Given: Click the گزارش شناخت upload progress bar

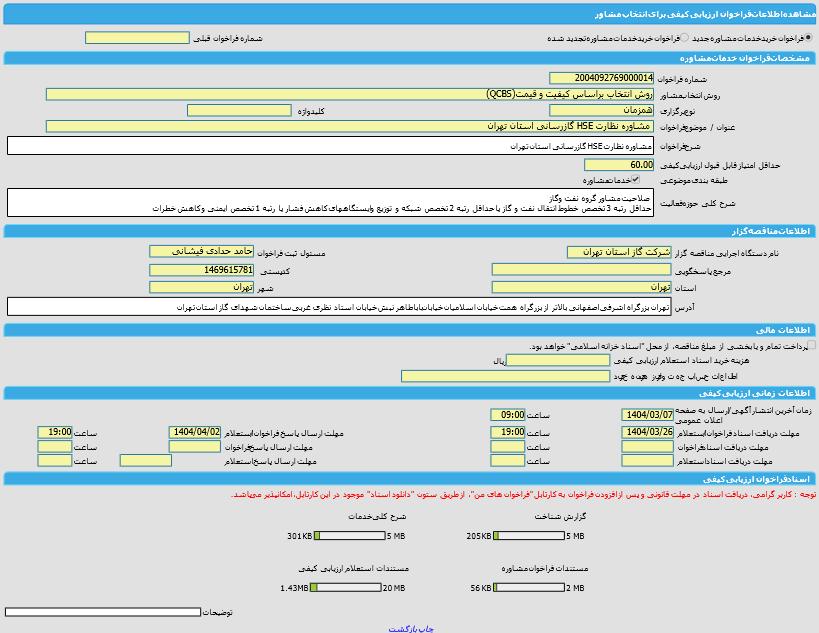Looking at the screenshot, I should pyautogui.click(x=530, y=536).
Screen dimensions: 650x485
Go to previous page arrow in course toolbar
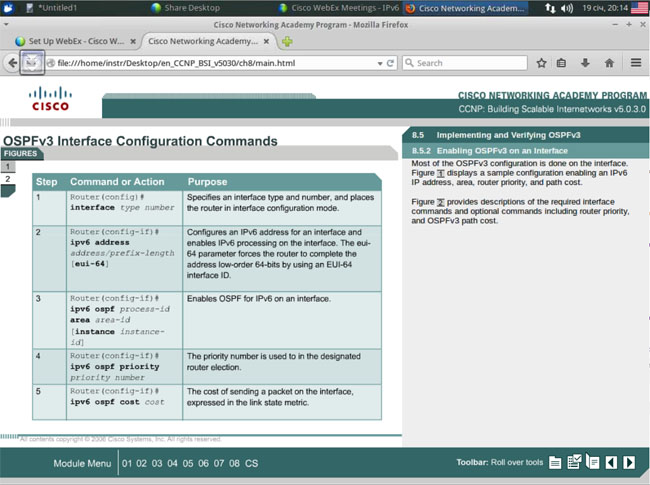click(611, 462)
● ● ● ●
What you are asked to do:
Where the line holding "Screen dimensions: 650x485" appears, start copying, and continue exactly through the last line of the listing, both ends included, skipping the pictures.

Written solution:
Screen dimensions: 650x485
Go to previous page arrow in course toolbar
click(611, 462)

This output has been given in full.